MiniCPM-V
MiniCPM-V copied to clipboard
[BUG] flash_attn is needed but not specified in requirements
是否已有关于该错误的issue或讨论? | Is there an existing issue / discussion for this?
- [x] 我已经搜索过已有的issues和讨论 | I have searched the existing issues / discussions
该问题是否在FAQ中有解答? | Is there an existing answer for this in FAQ?
- [x] 我已经搜索过FAQ | I have searched FAQ
当前行为 | Current Behavior
When running the model using the requirements provided I get this error:
ImportError: This modeling file requires the following packages that were not found in your environment: flash_attn. Run pip install flash_attn`
期望行为 | Expected Behavior
No error - the requirements file should have listed flash attention, or the need for it should be documented somewhere.
期望能够提供取消对flash的绑定,或者提供一个安装教程,以及版本的指定。
复现方法 | Steps To Reproduce
- Install requirements listed in https://huggingface.co/openbmb/MiniCPM-o-2_6#usage
- Run the code in https://huggingface.co/openbmb/MiniCPM-o-2_6#model-initialization
运行环境 | Environment
- OS: Windows 10 WSL Ubuntu 24
- Python: 3.10
- Transformers: 4.44.2
- PyTorch: 2.3.1+cu121
- CUDA (`python -c 'import torch; print(torch.version.cuda)'`): 12.1
备注 | Anything else?
Many others have gotten the same error: https://github.com/OpenBMB/MiniCPM-o/issues/429.
This can be fixed by adding flash attention to the requirements file. However, flash attention does not have prebuilt wheels in the pypi release, so a better fix would be to tell people to look up the relevant wheel in https://github.com/Dao-AILab/flash-attention/releases and pip install that wheel.
For example, I used https://github.com/Dao-AILab/flash-attention/releases/download/v2.5.8/flash_attn-2.5.8+cu122torch2.3cxx11abiFALSE-cp310-cp310-linux_x86_64.whl
To get it working I did this:
- Install python 3.10 in WSL (Linux would also work of course)
- Install from this first requirements file. Be prepare for a large download.

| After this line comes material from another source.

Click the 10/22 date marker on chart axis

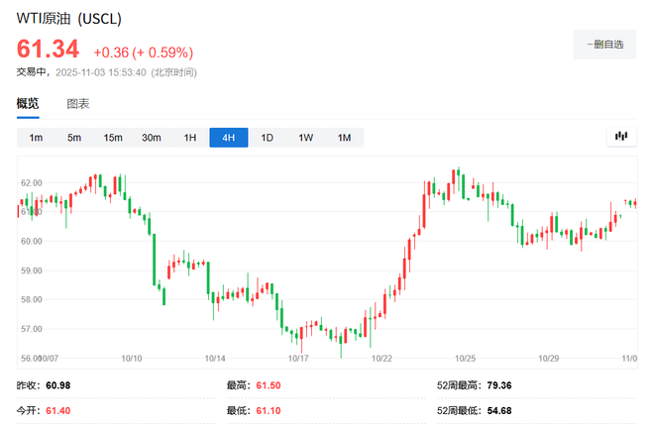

--index-url https://download.pytorch.org/whl/cu121
torch==2.3.1
torchaudio==2.3.1
torchvision==0.18.1
- Install from this second requirements file
# reqs adapated from https://huggingface.co/openbmb/MiniCPM-o-2_6
Pillow==10.1.0
transformers==4.44.2
librosa==0.9.0
soundfile==0.12.1
vector-quantize-pytorch==1.18.5
vocos==0.1.0
# Install from prebuilt wheel so user doesn't have to install CUDA toolkit & compile themselves
# https://github.com/Dao-AILab/flash-attention/releases/download/v2.7.3/flash_attn-2.7.3+cu12torch2.3cxx11abiTRUE-cp310-cp310-linux_x86_64.whl
# above doesn't work ~ https://github.com/Dao-AILab/flash-attention/issues/975
https://github.com/Dao-AILab/flash-attention/releases/download/v2.5.8/flash_attn-2.5.8+cu122torch2.3cxx11abiFALSE-cp310-cp310-linux_x86_64.whl
# only needed if you work with videos
# decord==0.6.0
# moviepy==2.1.2
This fixes the issue, but I'm still leaving the issue open because the need for flash attention should be documented in the readme or huggingface page.
Sadly I went through the trouble of fixing it only to find out I don't have enough memory for the model 😂
Thanks! We will look into the possibility of removing the dependency on flash attention.
@YuzaChongyi even install flash attention, it still not work will use xformers https://github.com/vllm-project/vllm/issues/12656 Cannot use FlashAttention-2 backend for head size 72 So minicpm-v can not use flash attention?